As winter progresses, snowpack is one of the key western U.S. drought variables to monitor. Snowpack is an important leading indicator of hydrologic drought (see here for a discussion of various drought definitions and measures) in the coming year. Snow that builds up in the mountains during the winter season becomes a sort of storage reservoir for summer irrigation and water supply.
Tom Pagano at the Natural Resources Conservation Service in Portland, Ore., has spent a lot of time developing useful tools for monitoring snowpack. Last year, he developed a terrific Google Earth tool that provides a window into the NRCS Snotel data. The Snotel stations are telemetered, automated weather and snowpack condition monitoring sites – how much snow has just fallen, how much is on the ground there now, etc. You can pull back and get a good region-wide idea of what’s going in, or zoom in to the particular mountain range of interest to you.
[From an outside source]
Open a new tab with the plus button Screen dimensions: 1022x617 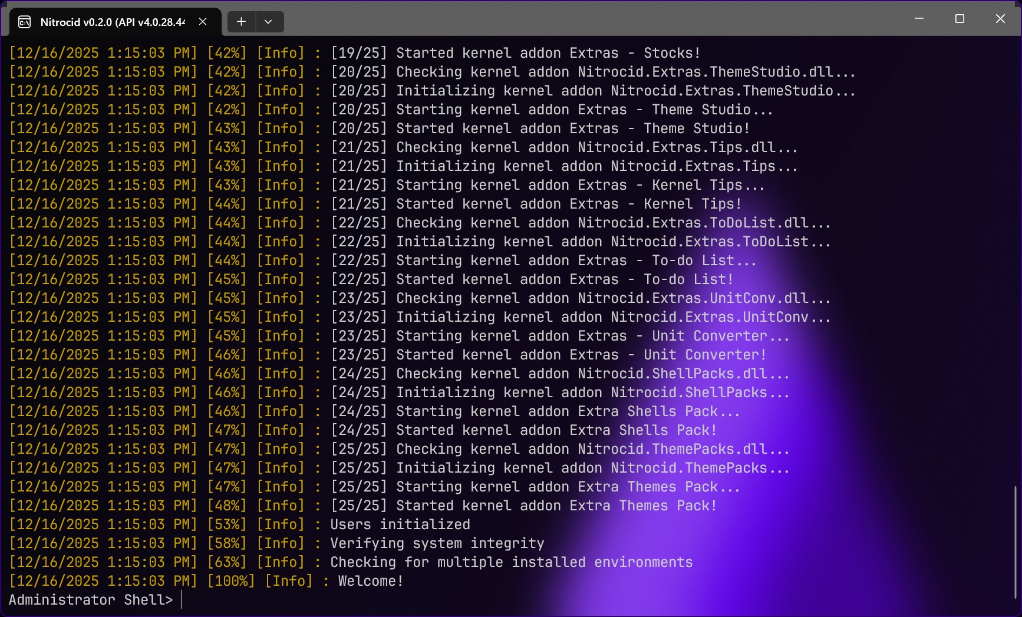pos(241,22)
It’s too early in the season for this data to be very meaningful, but by December or January the Snotel data is worth watching. And it’s fun to watch even now.
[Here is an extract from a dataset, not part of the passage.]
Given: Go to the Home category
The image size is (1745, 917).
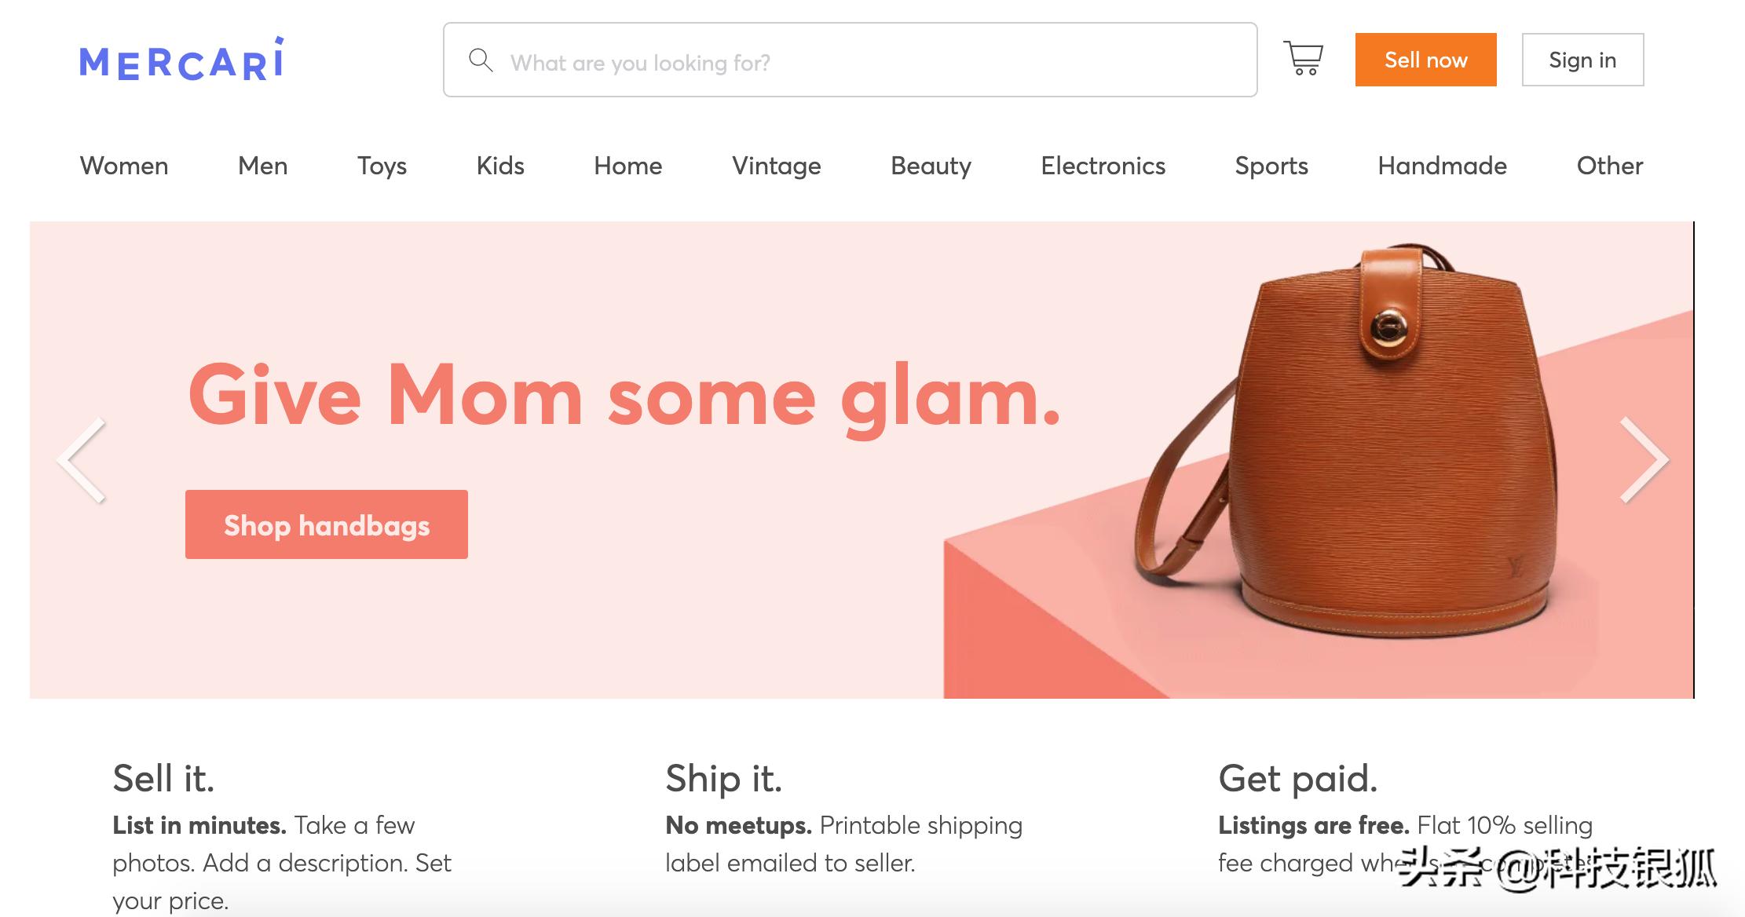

Developing tools people can use via Google Earth to assess environmental measurements is an interesting idea.
As a streamflow forecaster, Tom Pagano is particularly interested in this: how to take the data he’s got and make it the most useful to end users. I’m not sure Google Earth is the answer. I’ll have a better feel after being Tom’s end user for a winter season with this new tool. 🙂 But it looks like it has the potential to work better than the other snowpack monitoring tools that I have previously used.
One interesting potential is the idea of “Google Earth mashups” – you can look at the snowpack data, then overlay the VIC model output, then look at the weather radar. Well, I guess that’s it, those are the only three I know of. But the idea that you can overlay different people’s files on the same window expands its usefulness.